# ABOUT THIS TASK
The required output is all lines below that contain the word "height".

(Stored records)
_ _ _ _ _

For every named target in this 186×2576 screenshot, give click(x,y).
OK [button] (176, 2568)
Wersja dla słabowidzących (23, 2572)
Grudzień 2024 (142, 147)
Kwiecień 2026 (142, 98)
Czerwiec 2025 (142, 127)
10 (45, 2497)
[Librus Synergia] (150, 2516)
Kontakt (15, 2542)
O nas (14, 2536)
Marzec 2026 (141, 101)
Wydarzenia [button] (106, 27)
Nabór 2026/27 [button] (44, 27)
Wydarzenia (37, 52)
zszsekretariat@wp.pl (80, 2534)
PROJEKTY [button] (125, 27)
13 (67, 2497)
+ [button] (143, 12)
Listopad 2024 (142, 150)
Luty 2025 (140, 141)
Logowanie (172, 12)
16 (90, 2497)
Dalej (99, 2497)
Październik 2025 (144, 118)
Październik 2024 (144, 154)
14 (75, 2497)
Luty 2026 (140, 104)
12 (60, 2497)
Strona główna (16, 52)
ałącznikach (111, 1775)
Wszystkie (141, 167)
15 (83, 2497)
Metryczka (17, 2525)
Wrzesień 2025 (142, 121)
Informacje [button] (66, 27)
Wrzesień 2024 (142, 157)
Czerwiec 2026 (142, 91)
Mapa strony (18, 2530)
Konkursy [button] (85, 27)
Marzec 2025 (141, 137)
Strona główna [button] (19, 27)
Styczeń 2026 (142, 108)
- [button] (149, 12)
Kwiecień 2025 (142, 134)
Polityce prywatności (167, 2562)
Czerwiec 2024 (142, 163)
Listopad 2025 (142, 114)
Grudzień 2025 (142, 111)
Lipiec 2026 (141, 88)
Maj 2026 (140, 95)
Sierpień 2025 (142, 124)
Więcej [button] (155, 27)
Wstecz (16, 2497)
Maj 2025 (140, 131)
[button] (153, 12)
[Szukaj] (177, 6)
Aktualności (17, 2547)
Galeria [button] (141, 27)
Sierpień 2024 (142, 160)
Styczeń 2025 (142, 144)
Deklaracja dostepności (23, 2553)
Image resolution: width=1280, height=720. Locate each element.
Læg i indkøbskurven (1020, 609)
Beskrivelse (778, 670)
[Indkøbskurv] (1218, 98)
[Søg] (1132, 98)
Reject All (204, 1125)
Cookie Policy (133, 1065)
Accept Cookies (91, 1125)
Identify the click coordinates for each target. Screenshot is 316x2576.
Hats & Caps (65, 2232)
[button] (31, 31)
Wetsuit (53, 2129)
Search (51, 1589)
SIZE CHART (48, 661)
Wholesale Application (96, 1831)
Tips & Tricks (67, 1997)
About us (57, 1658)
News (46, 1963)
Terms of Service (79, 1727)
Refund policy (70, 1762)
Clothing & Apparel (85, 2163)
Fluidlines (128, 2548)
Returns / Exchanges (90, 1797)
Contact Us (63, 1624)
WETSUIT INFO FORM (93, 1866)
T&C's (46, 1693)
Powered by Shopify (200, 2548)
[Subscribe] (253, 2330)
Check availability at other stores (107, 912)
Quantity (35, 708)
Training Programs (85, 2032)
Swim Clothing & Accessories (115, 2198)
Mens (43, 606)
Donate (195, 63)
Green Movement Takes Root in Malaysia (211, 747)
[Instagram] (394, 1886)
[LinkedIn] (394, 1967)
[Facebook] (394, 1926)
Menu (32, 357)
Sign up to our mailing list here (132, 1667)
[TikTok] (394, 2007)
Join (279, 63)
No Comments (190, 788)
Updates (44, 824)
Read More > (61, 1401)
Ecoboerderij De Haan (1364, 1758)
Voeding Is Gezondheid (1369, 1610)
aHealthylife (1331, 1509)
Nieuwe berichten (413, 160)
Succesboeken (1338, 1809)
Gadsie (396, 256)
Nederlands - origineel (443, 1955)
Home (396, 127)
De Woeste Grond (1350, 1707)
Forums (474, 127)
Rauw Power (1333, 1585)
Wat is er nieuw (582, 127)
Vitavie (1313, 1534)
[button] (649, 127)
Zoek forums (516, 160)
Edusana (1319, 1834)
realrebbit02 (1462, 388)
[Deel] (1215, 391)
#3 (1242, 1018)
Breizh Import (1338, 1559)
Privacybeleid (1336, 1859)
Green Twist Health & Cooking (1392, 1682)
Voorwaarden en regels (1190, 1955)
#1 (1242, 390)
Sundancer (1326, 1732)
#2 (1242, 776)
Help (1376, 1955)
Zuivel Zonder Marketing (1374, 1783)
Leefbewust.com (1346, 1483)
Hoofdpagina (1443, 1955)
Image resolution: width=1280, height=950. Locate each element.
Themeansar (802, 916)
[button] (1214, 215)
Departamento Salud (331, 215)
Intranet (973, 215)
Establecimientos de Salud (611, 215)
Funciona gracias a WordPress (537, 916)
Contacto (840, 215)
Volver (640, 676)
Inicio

_ _ _ _ _

# OUTPUT OF THE TASK
Image resolution: width=1280, height=720. Locate each element.
Image resolution: width=1280, height=950. Locate each element.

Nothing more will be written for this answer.